Exercise prompt →
Report each line of the material below that contains the string "Switch", treating uppercase and lowercase letters as different.

──────── Extracted information

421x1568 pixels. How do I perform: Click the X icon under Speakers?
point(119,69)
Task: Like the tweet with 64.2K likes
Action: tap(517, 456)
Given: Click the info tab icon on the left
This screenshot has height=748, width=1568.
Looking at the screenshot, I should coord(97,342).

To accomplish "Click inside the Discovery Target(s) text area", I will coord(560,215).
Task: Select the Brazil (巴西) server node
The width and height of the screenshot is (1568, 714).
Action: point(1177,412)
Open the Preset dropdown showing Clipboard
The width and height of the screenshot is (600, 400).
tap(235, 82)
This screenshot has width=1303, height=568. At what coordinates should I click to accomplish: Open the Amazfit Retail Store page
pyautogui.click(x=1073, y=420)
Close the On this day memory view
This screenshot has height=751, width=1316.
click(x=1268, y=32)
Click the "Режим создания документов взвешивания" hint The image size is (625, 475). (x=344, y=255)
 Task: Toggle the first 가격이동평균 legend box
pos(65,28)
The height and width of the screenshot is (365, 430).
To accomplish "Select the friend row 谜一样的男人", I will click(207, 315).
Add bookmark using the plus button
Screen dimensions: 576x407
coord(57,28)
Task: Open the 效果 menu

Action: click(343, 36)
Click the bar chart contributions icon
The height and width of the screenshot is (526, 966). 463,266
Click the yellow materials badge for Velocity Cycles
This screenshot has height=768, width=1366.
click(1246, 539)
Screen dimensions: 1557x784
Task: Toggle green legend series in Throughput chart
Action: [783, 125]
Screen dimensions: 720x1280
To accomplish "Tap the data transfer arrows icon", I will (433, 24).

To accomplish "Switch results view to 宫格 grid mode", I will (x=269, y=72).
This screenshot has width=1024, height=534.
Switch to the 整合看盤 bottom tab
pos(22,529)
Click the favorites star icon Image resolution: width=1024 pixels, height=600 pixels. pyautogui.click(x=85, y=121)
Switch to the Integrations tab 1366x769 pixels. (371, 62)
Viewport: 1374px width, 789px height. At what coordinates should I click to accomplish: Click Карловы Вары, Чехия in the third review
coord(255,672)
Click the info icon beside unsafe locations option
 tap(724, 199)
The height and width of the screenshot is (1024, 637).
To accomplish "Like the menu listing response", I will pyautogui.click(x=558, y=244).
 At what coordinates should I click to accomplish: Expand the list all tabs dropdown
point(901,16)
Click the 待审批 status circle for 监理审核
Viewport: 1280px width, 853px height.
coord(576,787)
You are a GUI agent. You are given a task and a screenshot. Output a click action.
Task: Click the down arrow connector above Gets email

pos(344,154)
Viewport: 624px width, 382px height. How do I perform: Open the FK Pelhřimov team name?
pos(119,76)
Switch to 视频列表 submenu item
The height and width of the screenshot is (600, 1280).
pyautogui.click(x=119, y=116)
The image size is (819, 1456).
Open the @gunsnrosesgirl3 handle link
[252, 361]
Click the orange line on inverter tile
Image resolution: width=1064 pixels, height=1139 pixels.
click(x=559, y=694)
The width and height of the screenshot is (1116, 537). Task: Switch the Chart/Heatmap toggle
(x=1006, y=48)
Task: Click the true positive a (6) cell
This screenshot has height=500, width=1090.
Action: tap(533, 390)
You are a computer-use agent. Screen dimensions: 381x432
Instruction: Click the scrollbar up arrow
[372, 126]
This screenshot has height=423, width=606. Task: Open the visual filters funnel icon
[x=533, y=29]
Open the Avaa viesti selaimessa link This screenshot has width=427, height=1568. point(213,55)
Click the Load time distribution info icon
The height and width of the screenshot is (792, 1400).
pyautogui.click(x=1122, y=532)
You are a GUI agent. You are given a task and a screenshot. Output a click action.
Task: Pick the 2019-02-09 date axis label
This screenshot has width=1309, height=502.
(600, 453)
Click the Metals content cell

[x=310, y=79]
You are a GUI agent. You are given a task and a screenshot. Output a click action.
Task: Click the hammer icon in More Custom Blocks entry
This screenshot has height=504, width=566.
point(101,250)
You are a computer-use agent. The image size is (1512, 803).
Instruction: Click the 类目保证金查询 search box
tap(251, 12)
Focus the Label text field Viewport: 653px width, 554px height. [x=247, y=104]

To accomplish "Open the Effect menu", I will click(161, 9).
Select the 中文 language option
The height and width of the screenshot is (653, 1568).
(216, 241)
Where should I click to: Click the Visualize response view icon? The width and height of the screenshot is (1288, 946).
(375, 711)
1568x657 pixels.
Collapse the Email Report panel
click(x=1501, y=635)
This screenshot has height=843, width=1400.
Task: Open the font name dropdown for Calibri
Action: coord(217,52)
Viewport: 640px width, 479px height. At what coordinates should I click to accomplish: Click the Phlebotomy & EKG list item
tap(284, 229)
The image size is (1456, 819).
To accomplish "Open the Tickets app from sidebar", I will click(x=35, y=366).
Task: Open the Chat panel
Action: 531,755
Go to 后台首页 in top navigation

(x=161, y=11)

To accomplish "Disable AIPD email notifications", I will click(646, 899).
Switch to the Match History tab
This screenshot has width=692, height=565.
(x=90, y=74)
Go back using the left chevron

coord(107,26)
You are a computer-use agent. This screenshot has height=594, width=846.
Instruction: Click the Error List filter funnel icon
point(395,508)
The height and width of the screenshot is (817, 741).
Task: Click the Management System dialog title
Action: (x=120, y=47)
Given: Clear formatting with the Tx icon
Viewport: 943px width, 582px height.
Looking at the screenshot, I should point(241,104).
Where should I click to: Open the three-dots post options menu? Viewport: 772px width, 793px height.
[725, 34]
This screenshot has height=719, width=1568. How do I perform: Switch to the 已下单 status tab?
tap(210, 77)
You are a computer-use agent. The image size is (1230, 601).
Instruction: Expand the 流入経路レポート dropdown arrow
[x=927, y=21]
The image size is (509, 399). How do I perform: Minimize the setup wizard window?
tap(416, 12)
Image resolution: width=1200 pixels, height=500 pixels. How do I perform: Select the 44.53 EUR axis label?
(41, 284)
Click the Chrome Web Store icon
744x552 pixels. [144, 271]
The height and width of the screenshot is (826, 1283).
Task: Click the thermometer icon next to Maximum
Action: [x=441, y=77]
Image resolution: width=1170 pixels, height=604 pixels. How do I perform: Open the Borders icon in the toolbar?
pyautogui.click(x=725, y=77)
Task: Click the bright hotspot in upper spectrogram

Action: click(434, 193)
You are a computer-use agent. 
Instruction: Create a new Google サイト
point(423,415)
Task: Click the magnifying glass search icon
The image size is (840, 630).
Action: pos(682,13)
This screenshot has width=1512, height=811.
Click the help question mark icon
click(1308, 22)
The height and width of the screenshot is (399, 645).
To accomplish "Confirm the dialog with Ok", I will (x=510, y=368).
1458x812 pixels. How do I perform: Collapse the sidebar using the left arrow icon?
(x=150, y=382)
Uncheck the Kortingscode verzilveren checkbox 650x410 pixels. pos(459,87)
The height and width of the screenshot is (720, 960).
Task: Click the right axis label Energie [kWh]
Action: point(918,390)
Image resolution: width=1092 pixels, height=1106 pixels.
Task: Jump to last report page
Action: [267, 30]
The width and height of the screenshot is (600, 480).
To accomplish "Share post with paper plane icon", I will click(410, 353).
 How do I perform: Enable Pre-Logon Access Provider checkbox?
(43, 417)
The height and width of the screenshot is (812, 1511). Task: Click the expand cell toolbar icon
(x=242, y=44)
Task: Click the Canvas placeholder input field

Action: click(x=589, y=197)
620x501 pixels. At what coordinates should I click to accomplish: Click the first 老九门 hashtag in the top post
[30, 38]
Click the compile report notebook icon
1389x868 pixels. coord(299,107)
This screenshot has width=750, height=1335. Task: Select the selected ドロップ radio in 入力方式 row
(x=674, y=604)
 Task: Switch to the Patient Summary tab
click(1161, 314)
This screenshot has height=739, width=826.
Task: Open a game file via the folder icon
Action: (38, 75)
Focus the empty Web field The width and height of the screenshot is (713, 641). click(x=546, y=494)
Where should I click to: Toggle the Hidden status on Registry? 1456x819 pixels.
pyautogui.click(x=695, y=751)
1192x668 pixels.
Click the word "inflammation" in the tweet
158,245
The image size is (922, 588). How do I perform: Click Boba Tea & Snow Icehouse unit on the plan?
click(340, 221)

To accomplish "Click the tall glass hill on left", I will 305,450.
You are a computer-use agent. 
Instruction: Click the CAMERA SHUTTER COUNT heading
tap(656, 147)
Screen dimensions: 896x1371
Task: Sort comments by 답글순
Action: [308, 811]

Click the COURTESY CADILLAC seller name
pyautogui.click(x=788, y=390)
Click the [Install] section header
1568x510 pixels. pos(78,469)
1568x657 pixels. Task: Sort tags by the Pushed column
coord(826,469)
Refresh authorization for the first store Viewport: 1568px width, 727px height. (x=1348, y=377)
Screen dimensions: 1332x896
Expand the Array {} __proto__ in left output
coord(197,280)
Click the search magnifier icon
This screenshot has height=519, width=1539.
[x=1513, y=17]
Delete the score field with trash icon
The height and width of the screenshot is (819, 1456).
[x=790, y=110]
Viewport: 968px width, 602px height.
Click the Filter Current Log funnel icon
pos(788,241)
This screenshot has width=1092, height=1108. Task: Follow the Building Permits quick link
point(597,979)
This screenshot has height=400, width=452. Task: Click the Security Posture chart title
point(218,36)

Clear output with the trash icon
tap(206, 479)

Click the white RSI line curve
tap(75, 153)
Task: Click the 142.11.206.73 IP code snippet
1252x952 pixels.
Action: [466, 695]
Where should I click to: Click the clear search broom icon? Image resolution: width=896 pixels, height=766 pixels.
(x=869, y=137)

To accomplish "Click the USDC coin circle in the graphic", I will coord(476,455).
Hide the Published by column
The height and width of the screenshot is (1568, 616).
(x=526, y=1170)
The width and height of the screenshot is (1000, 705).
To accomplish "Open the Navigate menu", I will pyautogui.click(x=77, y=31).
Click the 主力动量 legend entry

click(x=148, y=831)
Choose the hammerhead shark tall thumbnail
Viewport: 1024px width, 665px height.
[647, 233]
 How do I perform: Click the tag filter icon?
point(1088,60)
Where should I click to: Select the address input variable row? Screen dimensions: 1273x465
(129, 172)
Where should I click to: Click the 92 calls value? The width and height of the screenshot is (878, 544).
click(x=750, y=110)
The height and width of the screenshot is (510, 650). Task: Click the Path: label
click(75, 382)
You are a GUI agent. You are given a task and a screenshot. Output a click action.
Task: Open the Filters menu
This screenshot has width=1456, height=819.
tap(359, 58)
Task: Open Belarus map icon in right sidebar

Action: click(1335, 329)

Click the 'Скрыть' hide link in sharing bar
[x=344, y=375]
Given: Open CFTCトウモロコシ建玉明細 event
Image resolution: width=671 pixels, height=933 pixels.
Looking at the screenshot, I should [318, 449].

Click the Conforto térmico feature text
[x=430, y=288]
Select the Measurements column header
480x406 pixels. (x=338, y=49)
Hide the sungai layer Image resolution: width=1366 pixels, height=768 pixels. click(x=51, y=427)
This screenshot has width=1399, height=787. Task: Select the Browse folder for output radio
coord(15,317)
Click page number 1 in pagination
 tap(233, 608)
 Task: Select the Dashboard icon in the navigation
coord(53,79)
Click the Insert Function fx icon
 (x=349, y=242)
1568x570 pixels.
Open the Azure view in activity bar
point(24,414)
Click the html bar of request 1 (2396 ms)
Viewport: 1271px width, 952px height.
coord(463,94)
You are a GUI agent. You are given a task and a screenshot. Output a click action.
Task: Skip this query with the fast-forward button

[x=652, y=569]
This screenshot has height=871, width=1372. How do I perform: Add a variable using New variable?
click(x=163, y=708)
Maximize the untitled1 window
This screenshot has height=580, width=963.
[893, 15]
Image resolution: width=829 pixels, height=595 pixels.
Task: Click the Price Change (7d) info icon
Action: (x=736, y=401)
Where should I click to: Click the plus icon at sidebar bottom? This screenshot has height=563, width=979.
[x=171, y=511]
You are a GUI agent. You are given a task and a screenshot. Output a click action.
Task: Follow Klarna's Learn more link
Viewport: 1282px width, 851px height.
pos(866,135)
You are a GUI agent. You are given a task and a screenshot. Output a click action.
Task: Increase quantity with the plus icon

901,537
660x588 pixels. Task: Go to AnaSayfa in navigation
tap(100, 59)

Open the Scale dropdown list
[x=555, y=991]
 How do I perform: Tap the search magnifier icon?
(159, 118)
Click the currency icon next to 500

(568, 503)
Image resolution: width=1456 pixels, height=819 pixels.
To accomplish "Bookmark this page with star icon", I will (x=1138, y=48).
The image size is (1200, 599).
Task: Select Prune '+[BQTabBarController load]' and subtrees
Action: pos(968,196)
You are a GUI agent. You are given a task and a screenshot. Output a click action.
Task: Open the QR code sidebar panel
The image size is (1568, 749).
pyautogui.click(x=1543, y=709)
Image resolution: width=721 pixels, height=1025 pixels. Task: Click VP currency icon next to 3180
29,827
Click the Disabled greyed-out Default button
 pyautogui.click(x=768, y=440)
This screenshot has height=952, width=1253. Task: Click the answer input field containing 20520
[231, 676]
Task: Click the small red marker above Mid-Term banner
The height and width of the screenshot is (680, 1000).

────────────────

The output →
To accomplish "Switch results view to 宫格 grid mode", I will (x=269, y=72).
Switch to the 整合看盤 bottom tab
Switch to the Integrations tab 1366x769 pixels. (371, 62)
Switch to 视频列表 submenu item
The width and height of the screenshot is (1116, 537). Task: Switch the Chart/Heatmap toggle
Switch to the Match History tab
This screenshot has height=719, width=1568. How do I perform: Switch to the 已下单 status tab?
 Task: Switch to the Patient Summary tab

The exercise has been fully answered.